What you have to do: What are the lines, word for word, from the line with "Where should I" up to and including the line with "Task: Open the ESTOQUE menu" in the records below? Omit the pictures.

Records for the exercise:
^^^^^^^^^^^^^^^^
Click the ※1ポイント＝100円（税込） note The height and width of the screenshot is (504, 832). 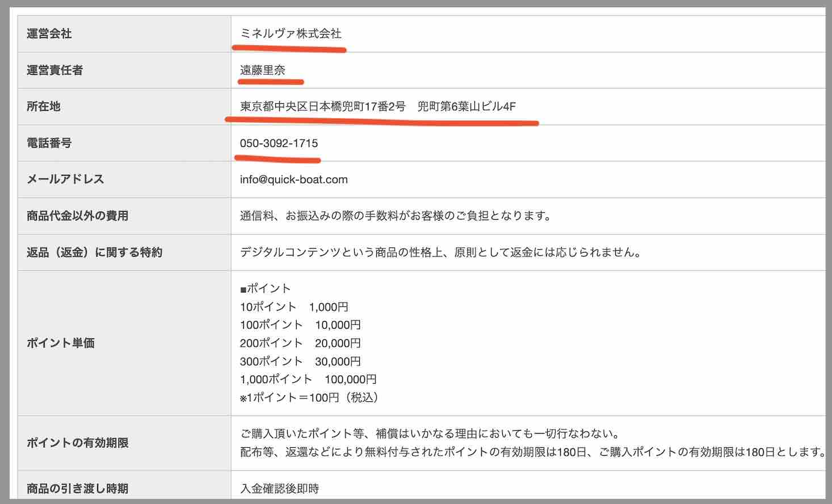click(x=311, y=397)
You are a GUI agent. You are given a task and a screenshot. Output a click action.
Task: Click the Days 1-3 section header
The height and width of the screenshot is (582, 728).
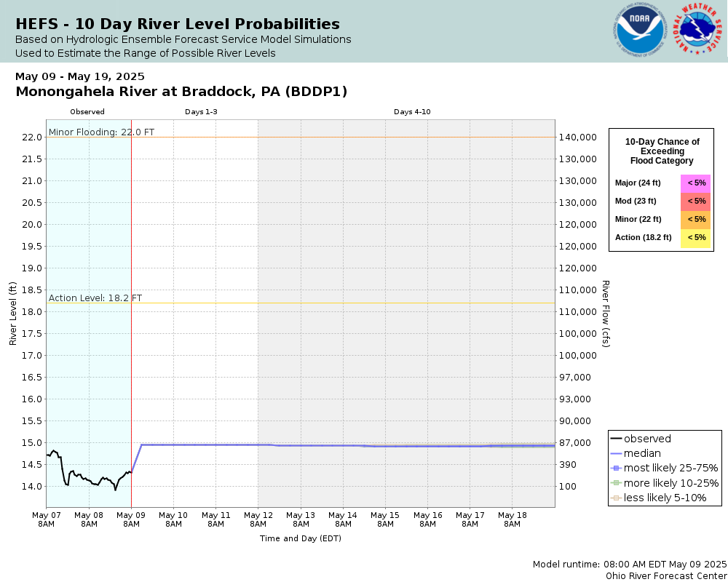[x=201, y=112]
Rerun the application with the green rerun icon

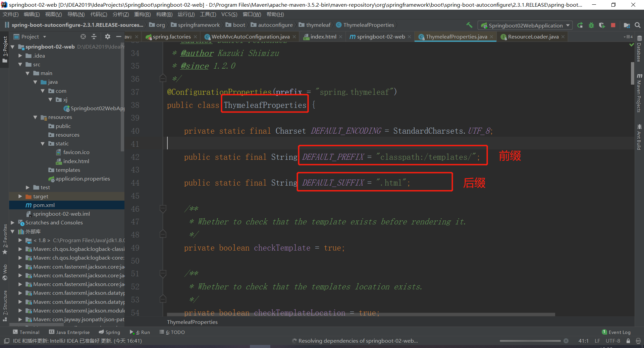coord(580,25)
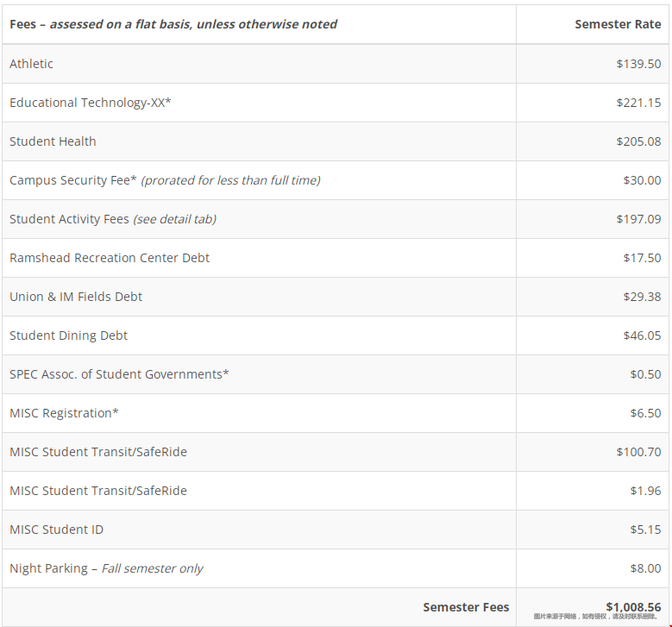Click the Union & IM Fields Debt label

[x=76, y=297]
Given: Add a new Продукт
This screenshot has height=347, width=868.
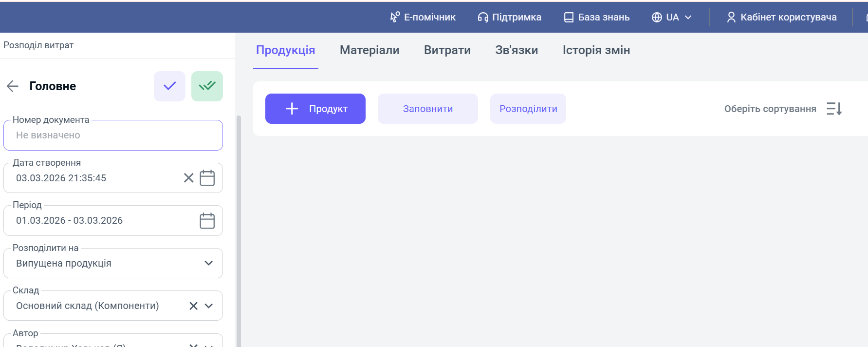Looking at the screenshot, I should [x=315, y=109].
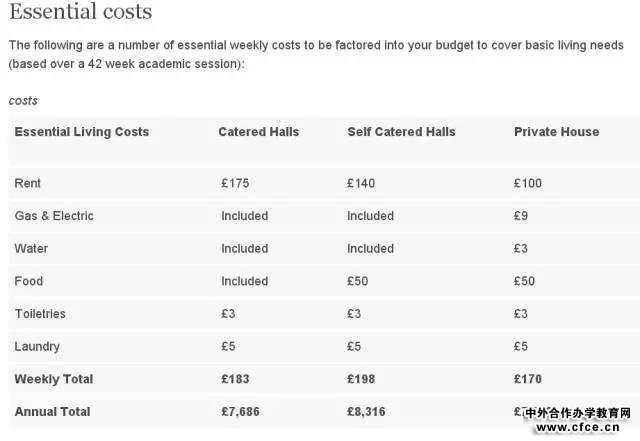Click the Gas & Electric row label
This screenshot has width=640, height=441.
coord(54,216)
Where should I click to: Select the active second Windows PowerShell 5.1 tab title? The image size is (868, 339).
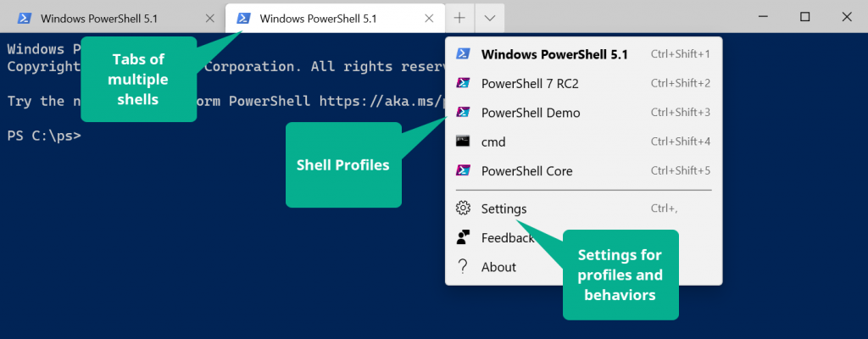(318, 17)
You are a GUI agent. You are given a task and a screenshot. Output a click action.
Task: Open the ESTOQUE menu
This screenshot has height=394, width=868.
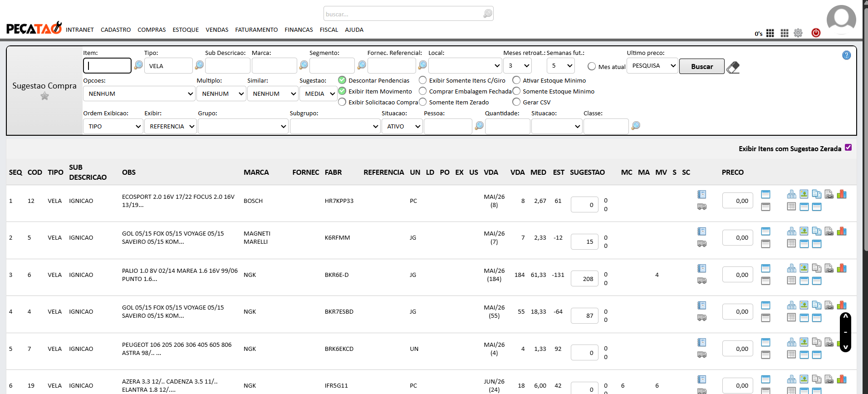pos(186,30)
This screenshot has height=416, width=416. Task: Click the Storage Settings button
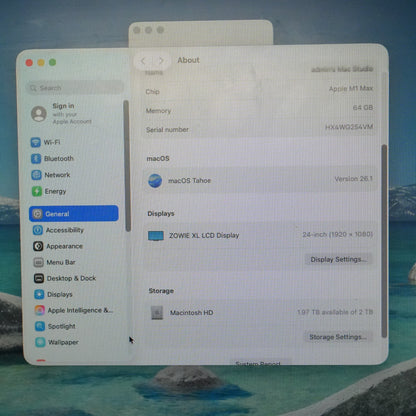[x=337, y=337]
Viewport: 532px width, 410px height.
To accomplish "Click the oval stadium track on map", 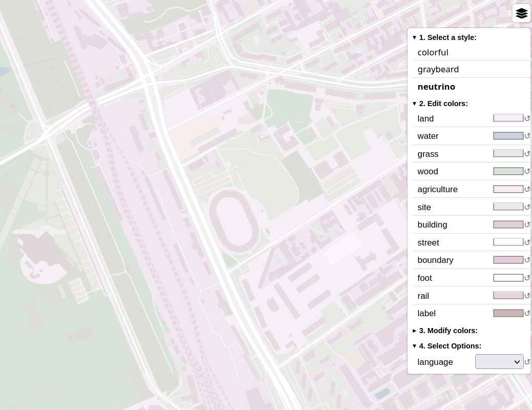I will 235,221.
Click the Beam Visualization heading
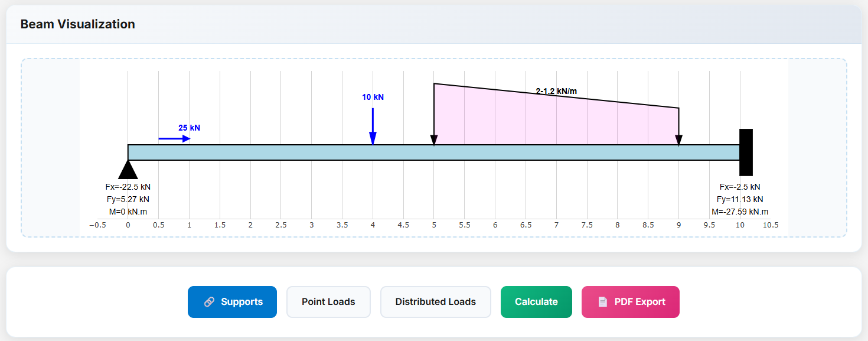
^^^^^^^^^^^^^^^^
Result for this exercise:
Where should I click to: Select the active second Windows PowerShell 5.1 tab title? The image size is (868, 339).
(318, 17)
You are a GUI agent. You are given a task and a screenshot. Output a click action.
Task: Open the ESTOQUE menu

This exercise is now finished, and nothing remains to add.